Tell a good friend about me? Small surprises. Yes. A surprise visit. Why don’t you? Call me from the airport.😏

I desire your confusion, your excitement, a little fear of loss.

Long, brisk walks and talks. For you to tell me what you are really thinking. What are you going through, my love? Your doubts, your dreams, your longings, your hurt, your fears. Even your BS, any addictions? Give me your tears.

Give me your jokes, your smiles. Make me laugh. What do you yearn for, what makes you excited, what can I do to make your world stop for a moment in time? Not all the time.

Scarcity and distance inflate desire, so there’s a limit – let’s not go clingy.

Above all, I desire your true self and the spontaneity of your being. Don’t do everything I want. Of course not. And it’s not about me. Not everything. I’m just a part.

Experience special moments with me, will you darling? Another first. And tell me good things, from time to time? 🐦

I’ll gladly take your little efforts sometimes.

Give me affection and attention in a variety of small ways. Make it count. Send me lots of emojis with your messages? Don’t be sparing.

🦅

At this point in the text, my reader, please leave your answer in the comment section on your left. Are you thinking:

(a) Eurgh, all this girly mushy talk.

(b) I can totally relate.

(c) Yes, and I can add my own dreams to the list! Maybe write one of my own?

 

As the author, perhaps I’m leaning towards, hm, female readers will relate… And male readers are almost asleep?

Well, what if I tell you the aforementioned is all based in real life events? It really happened guys. I just miss it. Every day I do.

My son hates it when I say women are more emotional than men. OK. Maybe it’s not about gender, but about your personality. Are you a hopeless romantic, too? I’d love to know. But some opposites attract…

Alright. I’ll just wrap it up now.

🦉

 

Let’s choose each other.

I’m challenging you. Solve your problems! And be aware that I’m independent – I won’t need you to survive…

…No!

Just to be much, much happier than I already am. And life more beautiful. Meaningful. Really full.

I know what long-suffering is – I can take it. I’m tough. I need to focus on my life too right now. But then someday…

…Someday when I’m ready, I’ll want your best for me. Just like I want to give you mine. We have the know-how.  It was great. We’ve tried it.

There’s a time for everything under the sun, but life is for living, not just for sacrificing. YOLO. One life, don’t forget.

There’s an impending time for turning tables. For being happy and having someone to share that with. For daring to dream and to pursue your goals.

 

Many things are not under our control, but we should do our foremost about the things that are.

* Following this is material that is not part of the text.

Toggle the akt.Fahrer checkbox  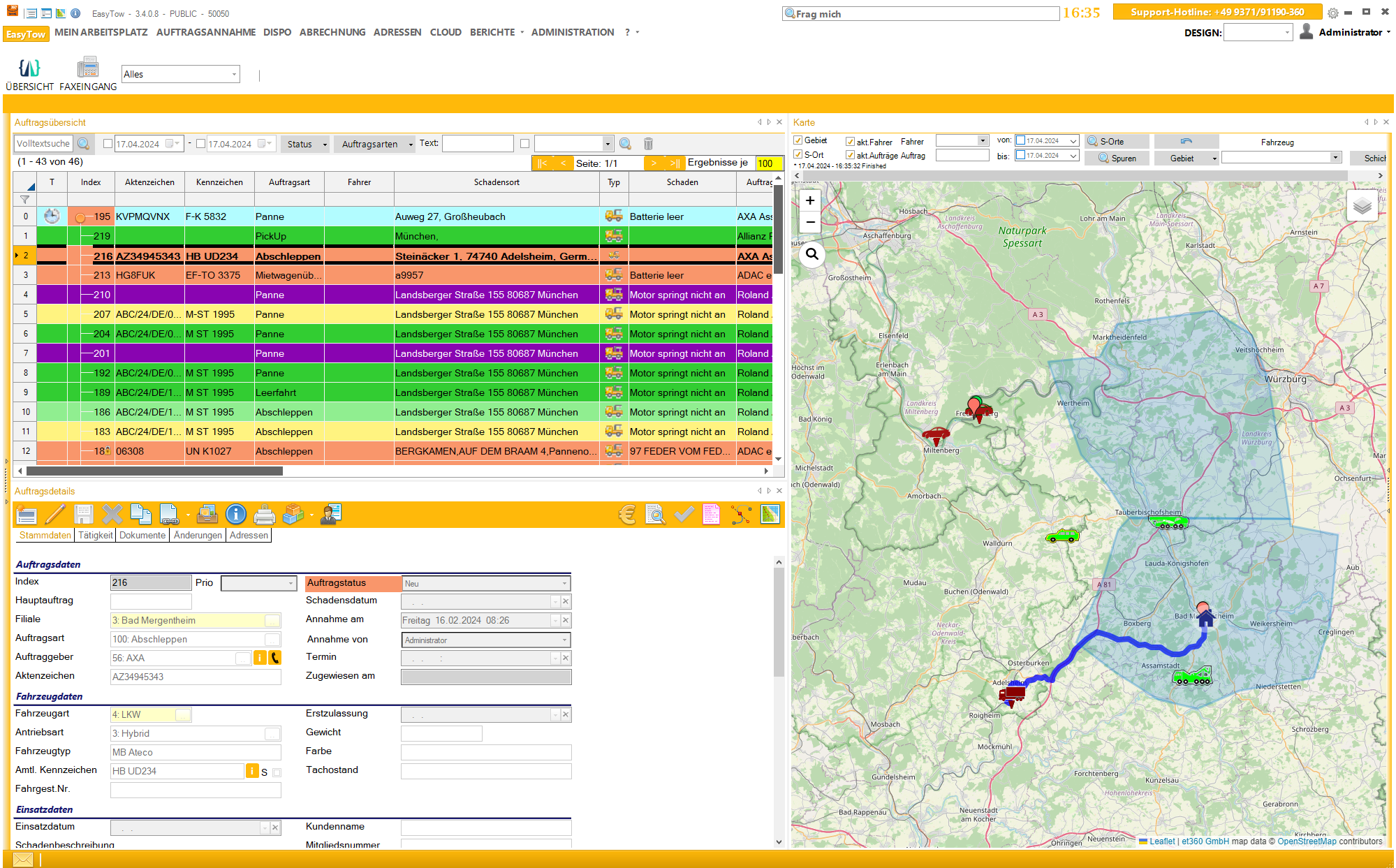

Expect and accept. And hope for the best.

I’m fine alone, but if you turn out to be the One, you’ll have the power to make it all a hell of a ride better, you see?

So.

I’ve admitted it, there you go.

It’s very hard to please me with good gifts because what I want is actually the hard stuff: I want you to really care and to show that you do, both in words and in action. Looking into my eyes.

I like your vulnerable and your self-confident sides equally. So, I’m asking for the sincerity of your heart, your truth, the abundant affection, the generous spirit, the earnest loyalty and the courage it will take you to find yourself, be your deepest self and live it all out.

With me, who else?

Forget the price tag.

 

And the phone starts ringing.

© 2017 rf

 

 

Obs. Day 428 – but love does stop time!